**TRY IT**
Look through the lines below and extract each one that contains "will".

**EXERCISE MATERIALS**
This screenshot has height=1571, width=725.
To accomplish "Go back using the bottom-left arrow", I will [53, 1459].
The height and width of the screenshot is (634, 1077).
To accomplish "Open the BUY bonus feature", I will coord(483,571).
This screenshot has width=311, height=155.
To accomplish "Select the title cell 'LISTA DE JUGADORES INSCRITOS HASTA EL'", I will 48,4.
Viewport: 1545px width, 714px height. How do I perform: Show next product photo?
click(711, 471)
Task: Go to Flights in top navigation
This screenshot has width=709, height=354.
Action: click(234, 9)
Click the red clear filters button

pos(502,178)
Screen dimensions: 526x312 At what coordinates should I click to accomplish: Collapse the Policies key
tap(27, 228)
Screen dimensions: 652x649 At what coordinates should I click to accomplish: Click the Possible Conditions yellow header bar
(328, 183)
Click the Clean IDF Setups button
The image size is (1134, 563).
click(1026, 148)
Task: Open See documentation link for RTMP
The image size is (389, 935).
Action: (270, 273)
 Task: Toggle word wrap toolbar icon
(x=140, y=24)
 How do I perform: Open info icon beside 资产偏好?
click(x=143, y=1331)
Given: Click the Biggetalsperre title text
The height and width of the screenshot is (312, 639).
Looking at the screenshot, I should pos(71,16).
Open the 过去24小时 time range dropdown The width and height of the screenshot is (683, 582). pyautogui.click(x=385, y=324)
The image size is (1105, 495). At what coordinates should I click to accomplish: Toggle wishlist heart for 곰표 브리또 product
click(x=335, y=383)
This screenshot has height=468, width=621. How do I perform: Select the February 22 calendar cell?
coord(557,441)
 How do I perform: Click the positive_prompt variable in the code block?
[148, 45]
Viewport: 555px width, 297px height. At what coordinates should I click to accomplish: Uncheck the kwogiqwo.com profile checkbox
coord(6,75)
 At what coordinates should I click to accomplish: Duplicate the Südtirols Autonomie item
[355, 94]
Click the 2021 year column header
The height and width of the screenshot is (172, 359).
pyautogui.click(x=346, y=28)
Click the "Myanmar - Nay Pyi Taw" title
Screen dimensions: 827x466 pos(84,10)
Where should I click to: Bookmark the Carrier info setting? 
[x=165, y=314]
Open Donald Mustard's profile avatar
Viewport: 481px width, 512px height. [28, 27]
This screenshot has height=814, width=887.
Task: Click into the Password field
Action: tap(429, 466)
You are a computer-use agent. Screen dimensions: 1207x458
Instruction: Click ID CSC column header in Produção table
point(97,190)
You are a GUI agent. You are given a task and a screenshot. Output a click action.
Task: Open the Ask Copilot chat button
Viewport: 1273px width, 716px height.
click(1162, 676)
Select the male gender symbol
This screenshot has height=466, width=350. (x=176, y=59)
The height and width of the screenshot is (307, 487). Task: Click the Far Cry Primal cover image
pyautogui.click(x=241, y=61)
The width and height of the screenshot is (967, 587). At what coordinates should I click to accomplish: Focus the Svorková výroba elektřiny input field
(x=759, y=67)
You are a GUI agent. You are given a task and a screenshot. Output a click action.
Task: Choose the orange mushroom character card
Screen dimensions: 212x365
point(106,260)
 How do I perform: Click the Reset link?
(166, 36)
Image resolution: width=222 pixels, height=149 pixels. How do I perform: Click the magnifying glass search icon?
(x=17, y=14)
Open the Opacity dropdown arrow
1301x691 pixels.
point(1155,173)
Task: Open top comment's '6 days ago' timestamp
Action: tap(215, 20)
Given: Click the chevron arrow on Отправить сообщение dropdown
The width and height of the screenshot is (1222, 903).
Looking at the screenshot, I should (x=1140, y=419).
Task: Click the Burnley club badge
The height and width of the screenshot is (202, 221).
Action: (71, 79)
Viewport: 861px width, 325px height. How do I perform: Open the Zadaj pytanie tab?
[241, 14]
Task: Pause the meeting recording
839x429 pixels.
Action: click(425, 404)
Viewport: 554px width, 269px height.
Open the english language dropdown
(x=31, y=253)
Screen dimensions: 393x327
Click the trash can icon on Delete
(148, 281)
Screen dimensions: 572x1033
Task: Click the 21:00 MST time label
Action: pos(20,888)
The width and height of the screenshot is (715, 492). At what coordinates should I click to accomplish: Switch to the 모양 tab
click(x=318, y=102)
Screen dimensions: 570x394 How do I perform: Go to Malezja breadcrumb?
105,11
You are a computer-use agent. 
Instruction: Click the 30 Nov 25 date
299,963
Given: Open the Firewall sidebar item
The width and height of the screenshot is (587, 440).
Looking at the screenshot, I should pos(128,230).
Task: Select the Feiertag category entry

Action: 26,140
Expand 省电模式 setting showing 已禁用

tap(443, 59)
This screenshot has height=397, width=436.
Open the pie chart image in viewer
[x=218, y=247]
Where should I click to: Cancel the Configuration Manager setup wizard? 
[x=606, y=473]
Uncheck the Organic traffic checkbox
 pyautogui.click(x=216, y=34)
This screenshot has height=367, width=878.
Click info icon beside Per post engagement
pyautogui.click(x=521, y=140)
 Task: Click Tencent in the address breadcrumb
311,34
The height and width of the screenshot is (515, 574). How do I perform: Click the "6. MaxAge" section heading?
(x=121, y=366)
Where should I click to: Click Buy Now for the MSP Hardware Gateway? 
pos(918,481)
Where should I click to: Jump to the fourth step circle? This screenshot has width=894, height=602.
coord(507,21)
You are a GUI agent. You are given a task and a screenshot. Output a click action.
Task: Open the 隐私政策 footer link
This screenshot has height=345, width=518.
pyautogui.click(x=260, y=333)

**RESULT OF THE TASK**
To accomplish "Go back using the bottom-left arrow", I will [53, 1459].
To accomplish "Open the BUY bonus feature", I will coord(483,571).
To accomplish "Select the title cell 'LISTA DE JUGADORES INSCRITOS HASTA EL'", I will 48,4.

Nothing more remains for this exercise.